At the beginning of the story, it is made clear that Bialystock had been producing flops for years, with Broadway success just a fading memory from his distant past. When Bloom reveals the theoretics of the flop scam that ultimately drives the film, there is a perceptible change in the character of Max Bialystock. His desire for failure brings back the drive and ambition that he had clearly been missing, and was almost surely what made him successful in the first place. This is particularly driven home in the musical adaptation’s number “The King of Broadway”, which paints a clearer picture of the pro-Bloom, downtrodden Bialystock.

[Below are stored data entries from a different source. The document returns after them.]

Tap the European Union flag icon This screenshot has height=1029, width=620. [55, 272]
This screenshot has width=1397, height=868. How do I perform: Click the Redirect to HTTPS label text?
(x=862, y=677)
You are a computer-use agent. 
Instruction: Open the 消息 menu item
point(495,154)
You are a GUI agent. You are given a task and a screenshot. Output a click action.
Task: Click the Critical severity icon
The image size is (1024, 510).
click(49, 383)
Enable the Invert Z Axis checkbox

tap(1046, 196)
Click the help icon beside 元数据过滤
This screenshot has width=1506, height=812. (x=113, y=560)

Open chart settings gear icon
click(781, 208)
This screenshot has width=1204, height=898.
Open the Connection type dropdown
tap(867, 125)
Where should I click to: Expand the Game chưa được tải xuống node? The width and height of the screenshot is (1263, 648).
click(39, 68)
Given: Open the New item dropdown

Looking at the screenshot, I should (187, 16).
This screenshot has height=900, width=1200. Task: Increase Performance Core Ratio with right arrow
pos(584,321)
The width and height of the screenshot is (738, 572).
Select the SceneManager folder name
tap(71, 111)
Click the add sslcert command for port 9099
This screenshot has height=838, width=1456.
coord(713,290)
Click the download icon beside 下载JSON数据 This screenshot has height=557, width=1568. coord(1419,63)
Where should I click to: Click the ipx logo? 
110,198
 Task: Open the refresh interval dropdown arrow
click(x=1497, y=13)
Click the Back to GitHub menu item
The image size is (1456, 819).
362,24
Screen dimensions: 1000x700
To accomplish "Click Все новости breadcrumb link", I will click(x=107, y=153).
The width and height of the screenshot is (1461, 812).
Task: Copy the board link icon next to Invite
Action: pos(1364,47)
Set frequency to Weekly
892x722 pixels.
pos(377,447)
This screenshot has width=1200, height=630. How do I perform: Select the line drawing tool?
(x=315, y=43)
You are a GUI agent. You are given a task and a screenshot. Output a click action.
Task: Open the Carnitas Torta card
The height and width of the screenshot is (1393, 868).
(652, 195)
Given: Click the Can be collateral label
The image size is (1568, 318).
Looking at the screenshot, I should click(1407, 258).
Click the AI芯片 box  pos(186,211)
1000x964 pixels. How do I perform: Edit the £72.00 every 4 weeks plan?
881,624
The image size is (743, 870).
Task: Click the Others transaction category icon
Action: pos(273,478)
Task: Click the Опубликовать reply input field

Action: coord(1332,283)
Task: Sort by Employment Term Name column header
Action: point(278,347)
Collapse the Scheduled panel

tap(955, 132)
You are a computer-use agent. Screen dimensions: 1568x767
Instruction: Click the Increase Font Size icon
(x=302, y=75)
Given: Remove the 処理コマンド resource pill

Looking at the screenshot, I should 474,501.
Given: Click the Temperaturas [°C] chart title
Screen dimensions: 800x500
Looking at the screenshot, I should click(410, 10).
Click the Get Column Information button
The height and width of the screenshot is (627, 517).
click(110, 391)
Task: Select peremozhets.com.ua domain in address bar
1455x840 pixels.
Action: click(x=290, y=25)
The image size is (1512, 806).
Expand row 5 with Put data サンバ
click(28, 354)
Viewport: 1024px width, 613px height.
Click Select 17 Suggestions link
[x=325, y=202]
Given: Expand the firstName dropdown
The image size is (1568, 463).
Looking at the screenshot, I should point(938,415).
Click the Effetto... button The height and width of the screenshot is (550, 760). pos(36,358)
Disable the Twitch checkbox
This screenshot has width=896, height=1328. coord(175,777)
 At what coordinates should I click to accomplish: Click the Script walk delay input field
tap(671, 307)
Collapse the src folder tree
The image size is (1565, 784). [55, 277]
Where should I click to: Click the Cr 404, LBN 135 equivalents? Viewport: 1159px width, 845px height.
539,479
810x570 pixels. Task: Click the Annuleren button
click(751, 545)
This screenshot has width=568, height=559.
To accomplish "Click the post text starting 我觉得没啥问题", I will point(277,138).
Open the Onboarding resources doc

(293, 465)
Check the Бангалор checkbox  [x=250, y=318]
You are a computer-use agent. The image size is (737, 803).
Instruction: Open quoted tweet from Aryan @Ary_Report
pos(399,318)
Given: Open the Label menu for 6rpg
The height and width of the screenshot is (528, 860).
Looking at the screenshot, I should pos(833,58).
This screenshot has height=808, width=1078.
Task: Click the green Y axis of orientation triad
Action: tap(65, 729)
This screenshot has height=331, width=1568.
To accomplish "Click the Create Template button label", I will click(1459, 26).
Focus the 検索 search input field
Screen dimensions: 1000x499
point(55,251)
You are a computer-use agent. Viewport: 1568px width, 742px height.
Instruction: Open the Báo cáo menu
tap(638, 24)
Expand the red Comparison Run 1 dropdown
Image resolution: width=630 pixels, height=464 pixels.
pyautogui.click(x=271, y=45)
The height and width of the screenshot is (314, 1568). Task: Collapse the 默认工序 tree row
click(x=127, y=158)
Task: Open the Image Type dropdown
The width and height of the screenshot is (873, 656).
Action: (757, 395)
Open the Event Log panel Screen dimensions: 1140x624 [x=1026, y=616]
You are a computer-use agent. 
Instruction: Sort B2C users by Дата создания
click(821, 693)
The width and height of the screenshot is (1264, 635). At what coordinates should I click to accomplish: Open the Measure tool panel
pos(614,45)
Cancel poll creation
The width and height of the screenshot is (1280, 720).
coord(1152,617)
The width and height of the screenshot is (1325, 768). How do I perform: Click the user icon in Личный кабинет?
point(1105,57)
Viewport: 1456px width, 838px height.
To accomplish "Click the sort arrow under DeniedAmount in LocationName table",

In essence, Bloom’s scam reawakens Bialystock’s motivations, and he is once again driven and capable of assembling a team. While he tries to build something to fall apart, I think he underestimates himself: despite his many flops, he lacks the innate ability to create failure, which is something he wrongfully believes to be the case. His failures, as much as the audience sees of them, come from a place of apathy. The mere fact that he is expending energy and displaying passion for “Springtime for Hitler” is the kind of intangible that can positively effect a production. Just looking at the way he desperately courts and pleads with Roger De Bris and Franz Liebkind is intriguing when viewed from this perspective. They don’t know why, but they know that something about “Springtime for Hitler” has Bialystock exited to produce again. Remember: no one other than the producers know about the scam until after opening night. For all they know, this script has genuinely reignited Max Bialystock.
“Springtime For Hitler,” a play created to fail, is ultimately a success within the story of “The Producers” for the same reasons that we have cult classic good-bad movies in the real world. The play is made in absolute earnest by an outlandish, eccentric, and boisterous cast and crew, led a highly eclectic lead with a peculiar charisma that is capable of captivating audiences. Despite it all being assembled by crooked producers with impure motivations for failure, “Springtime For Hitler” was unintentionally crafted with an ideal, elusive formula for a good-bad smash, along the same lines as beloved films like “Troll 2” and “Birdemic.”
That’s all for today’s (Plot)opsy Podcast here at Misan[trope]y Movie Blog! Be sure to like Misan[trope]y Movie Blog on Facebook, and subscribe to the (Plot)opsy Podcast on iTunes. That way you’ll never miss a new post!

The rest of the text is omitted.